## EXTRACT PROVIDED
════

Should a New York State Death Be Reported to a Medical Examiner?
Ok, this just might seem to be a bit morbid, but think about it, what and when do you call a medical examiner? When do you report a death, or even how do you go about doing this?
I will attest to watching way too many cold case and FBI reality tv shows, but it gets me thinking. What do you do? You come home and a loved one is no longer alive? Is that when you call the medical examiner?
So, when do you report a death to a medical examiner in New York State?
If you are in a situation where you walk in and find a deceased person, odds are that the first person you call is not going to be a ME (medical examiner). Your first call should probably be to the cops. Should you ever need to call a medical examiner, you will need a few things.
What do you need to tell a Medical Examiner in New York State?

════

## AVAILABLE DATA
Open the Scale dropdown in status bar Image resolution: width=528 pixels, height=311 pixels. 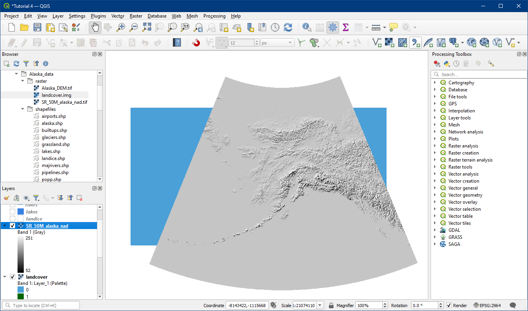pos(320,306)
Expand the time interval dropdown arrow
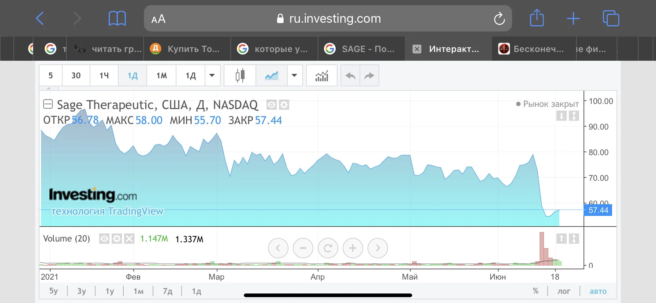 [x=212, y=76]
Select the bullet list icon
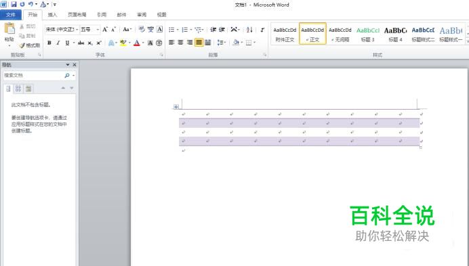469x266 pixels. (x=171, y=30)
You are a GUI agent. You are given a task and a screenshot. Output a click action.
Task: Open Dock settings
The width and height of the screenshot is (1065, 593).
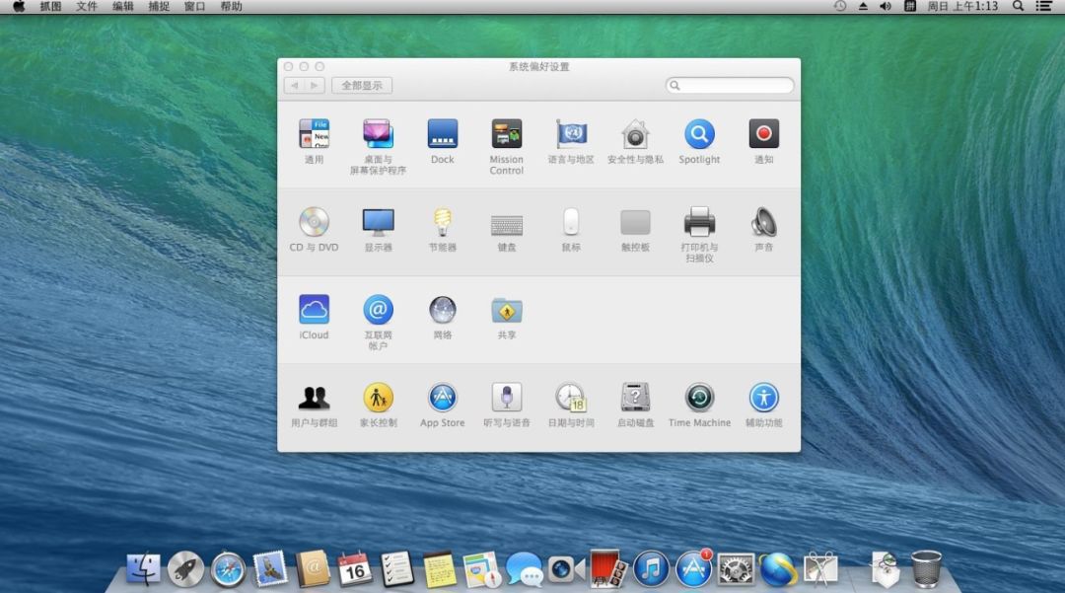(x=443, y=135)
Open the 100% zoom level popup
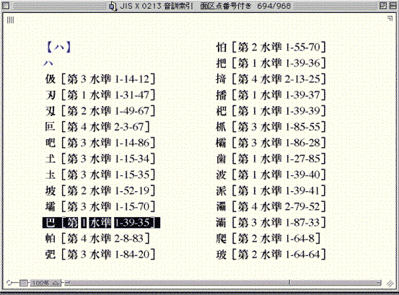Screen dimensions: 399x295 [x=45, y=283]
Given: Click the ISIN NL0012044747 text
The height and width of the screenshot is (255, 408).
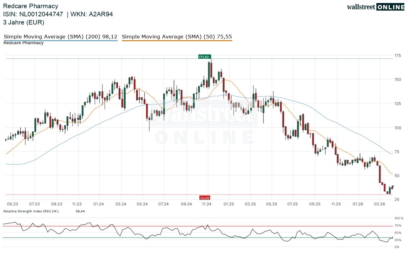Looking at the screenshot, I should click(x=33, y=14).
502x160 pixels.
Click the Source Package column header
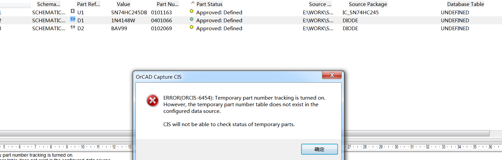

════

## ACTIVITY LIST
- a) In the text on reporting deaths in New York State, who should your first call probably be to if you walk in and find a deceased person?
- b) Pick up the text on reporting deaths to a New York State medical examiner where it stops, and carry it on.

## ANSWERS TO THE PROBLEMS
- a) The cops.

- b)
First and foremost, remain calm. The person who has been assigned to collect information on behalf of the Medical Examiner will need the following information:
- Name of the deceased, Date of birth,
- Gender, Ethnicity, Home address
- Next of kin, Date and time of death
- Medical history, Circumstances of death
Will the Medical Examiner then do an investigation?
Depending on where the deceased was declared deceased, yes and no. If they passed in a hospital, or if they passed at another location, the determination will be made on a case by case basis.
Another random tip, when you get a copy of the death certificate, get at least 10 copies, as you will need them as proof for insurance, and for financial and government reasons.